__Problem details__: Copy out every line of the listing below word for word, leaving the pictures out of your copy.

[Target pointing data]
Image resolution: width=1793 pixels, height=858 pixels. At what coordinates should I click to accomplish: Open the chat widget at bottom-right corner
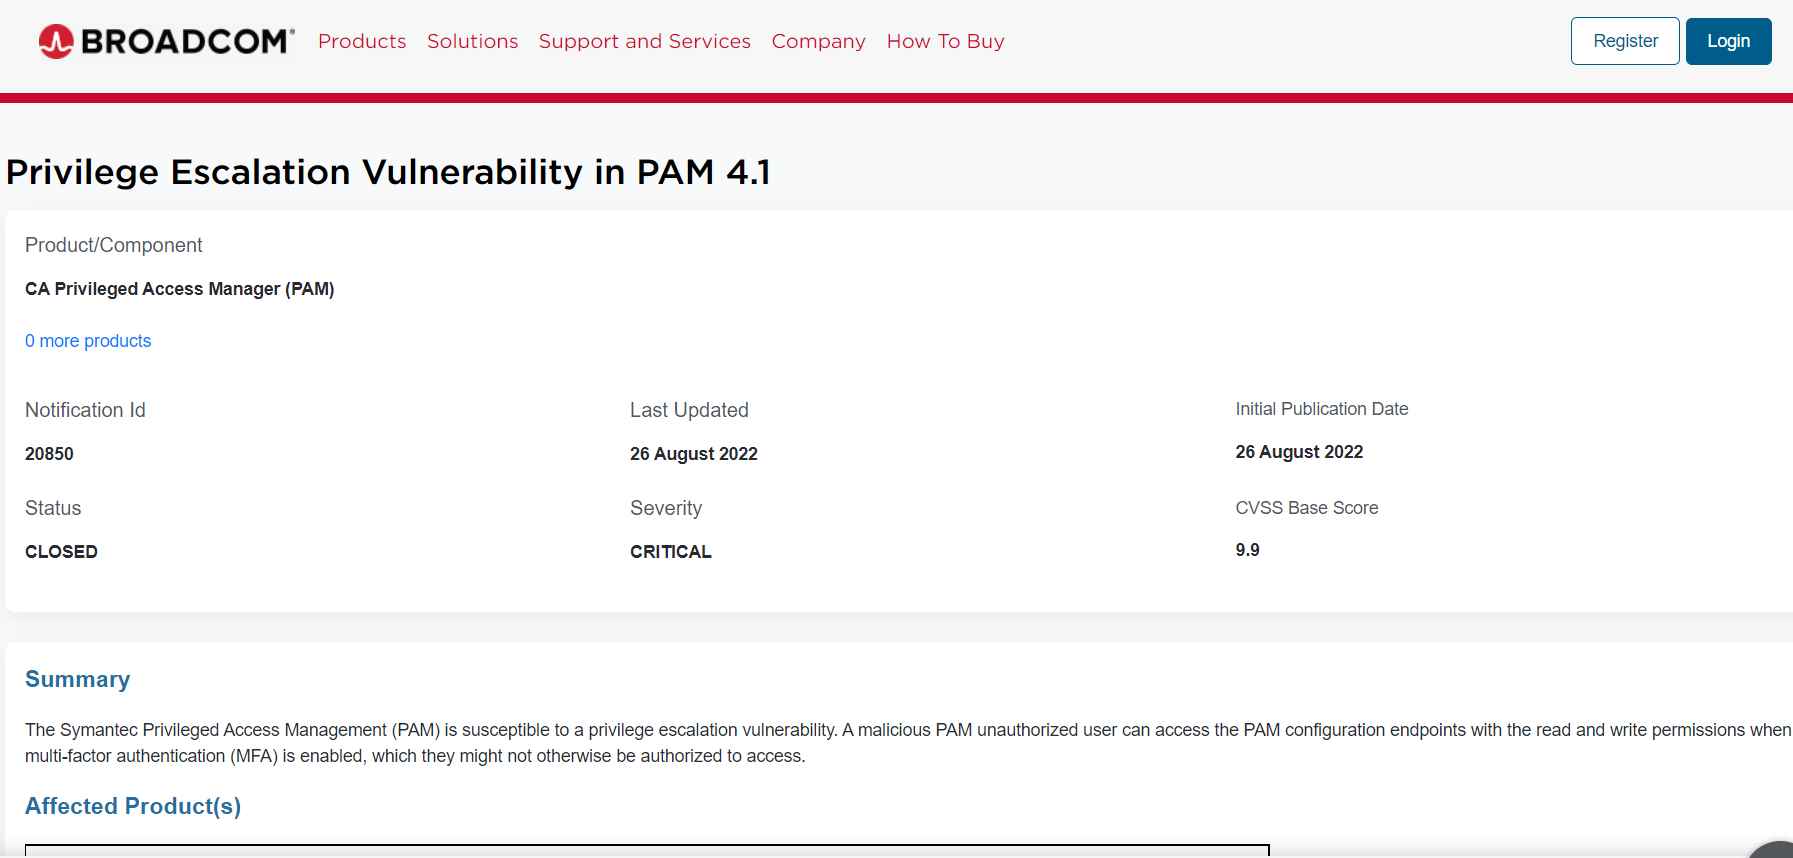[x=1773, y=849]
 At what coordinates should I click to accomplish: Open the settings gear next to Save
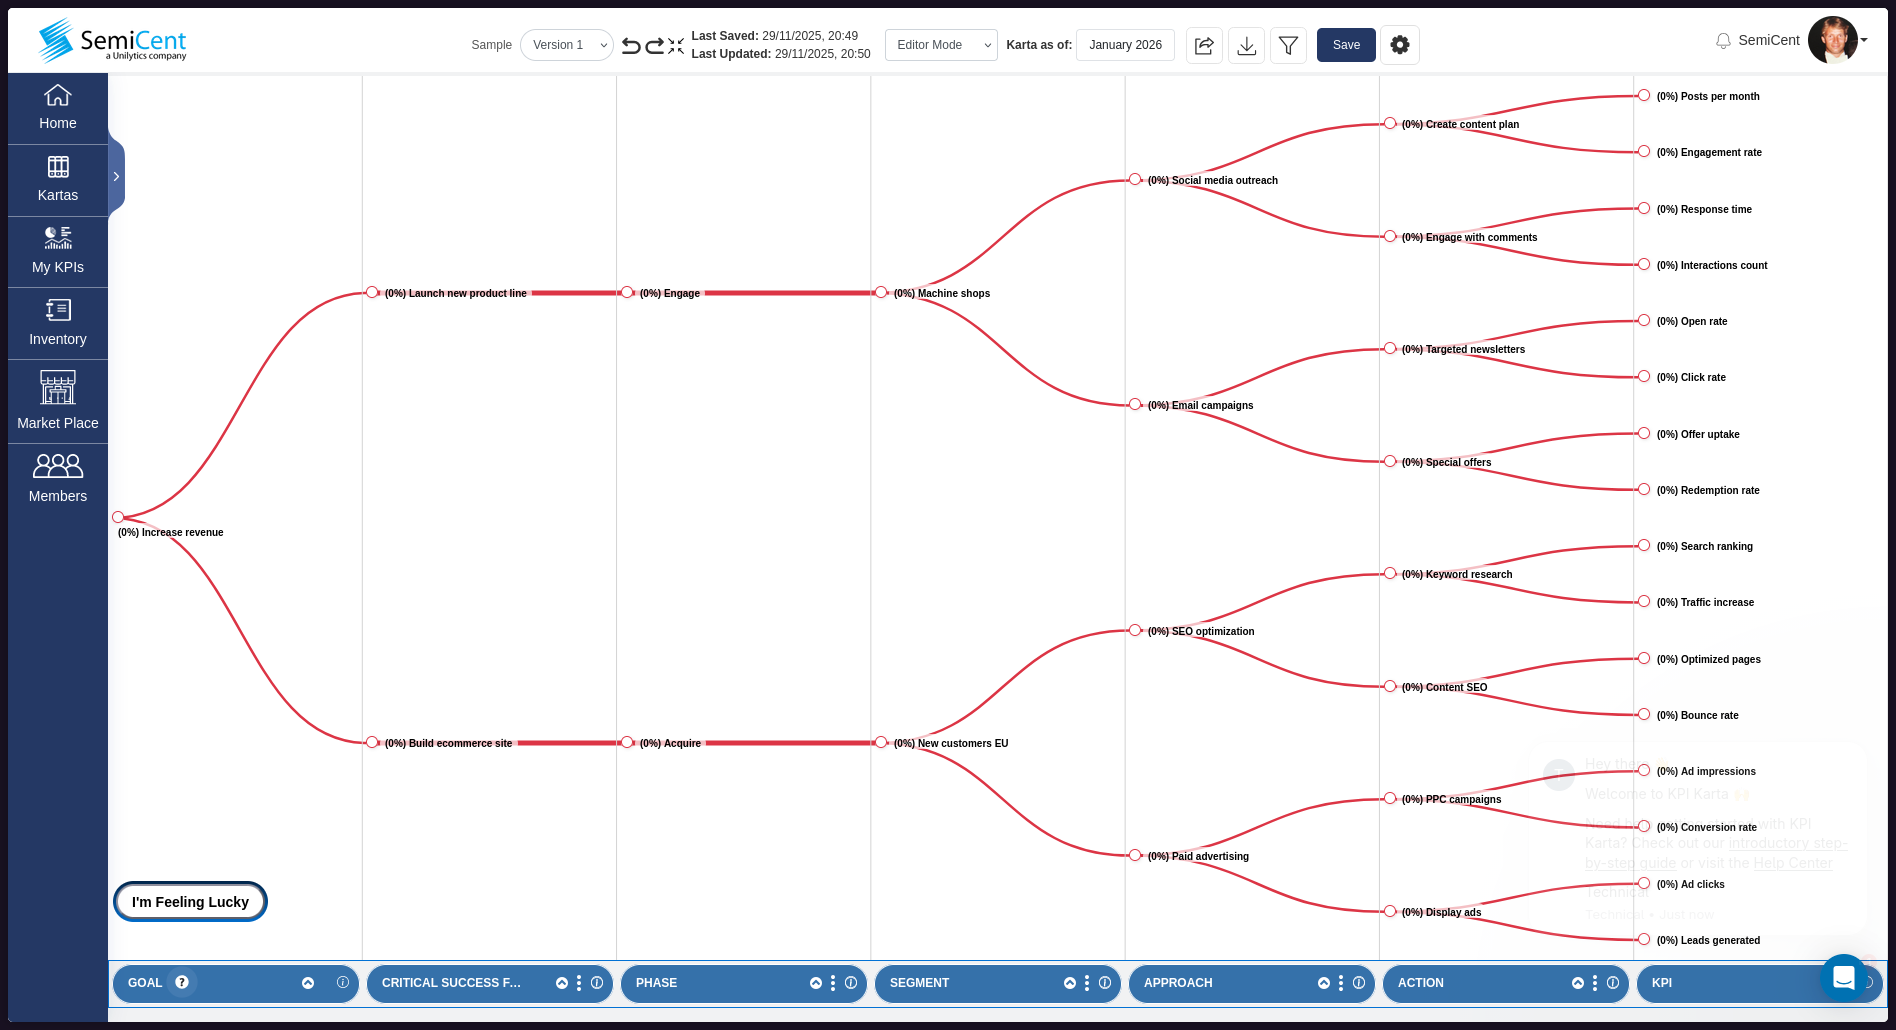click(1400, 45)
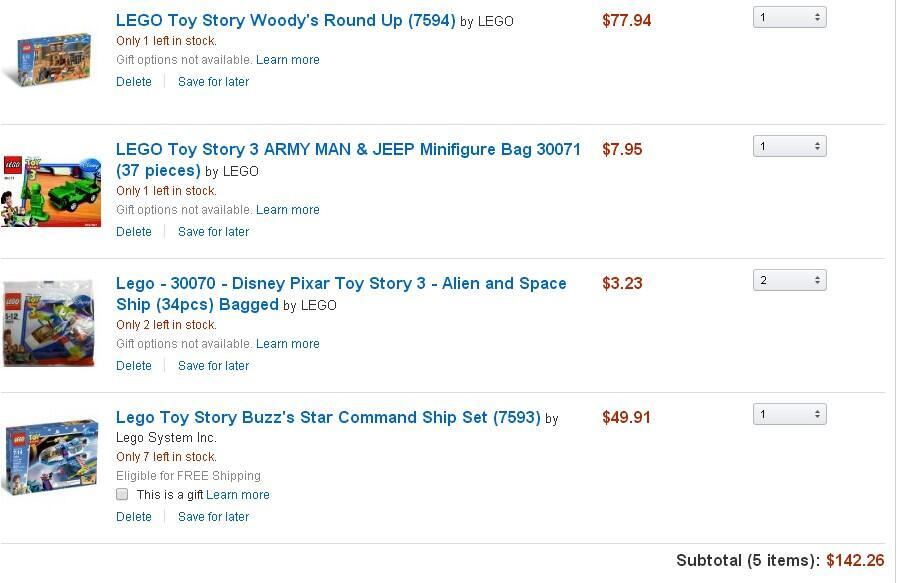Expand quantity selector for Alien and Space Ship

pos(789,280)
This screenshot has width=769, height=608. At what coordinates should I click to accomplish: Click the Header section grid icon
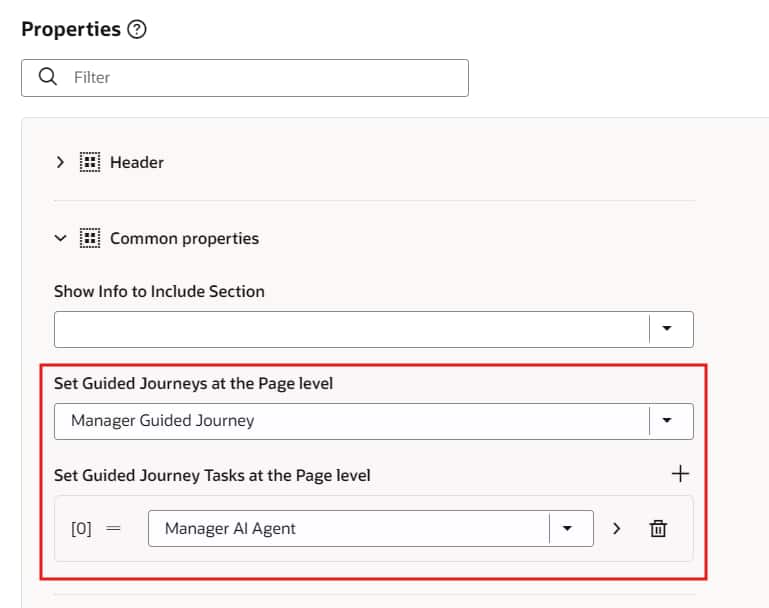pos(90,162)
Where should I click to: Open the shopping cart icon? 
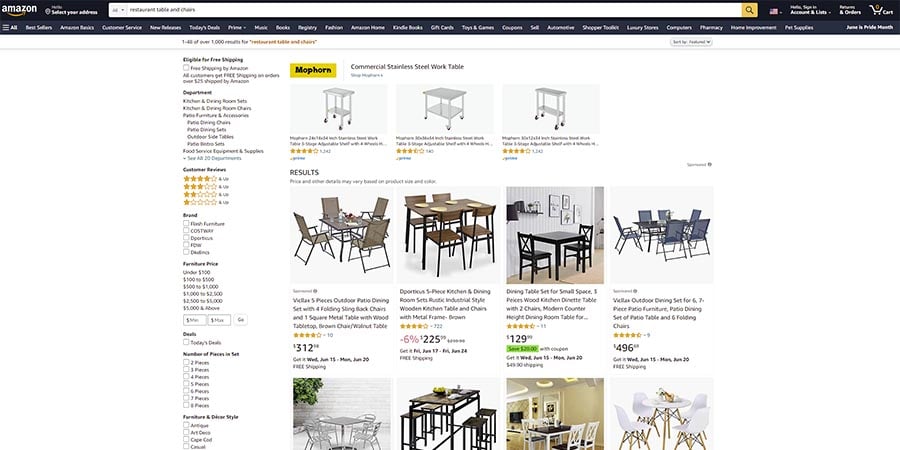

__Result of the exercise__:
Image resolution: width=1793 pixels, height=858 pixels. At what coordinates should I click to accomplish: Open the chat widget at bottom-right corner
[x=1773, y=849]
 At what coordinates should I click to accomplish: Open the settings gear next to Save
click(1400, 45)
Expand quantity selector for Alien and Space Ship

pos(789,280)
This screenshot has width=769, height=608. At what coordinates should I click to accomplish: Click the Header section grid icon
pos(90,162)
Where should I click to: Open the shopping cart icon? 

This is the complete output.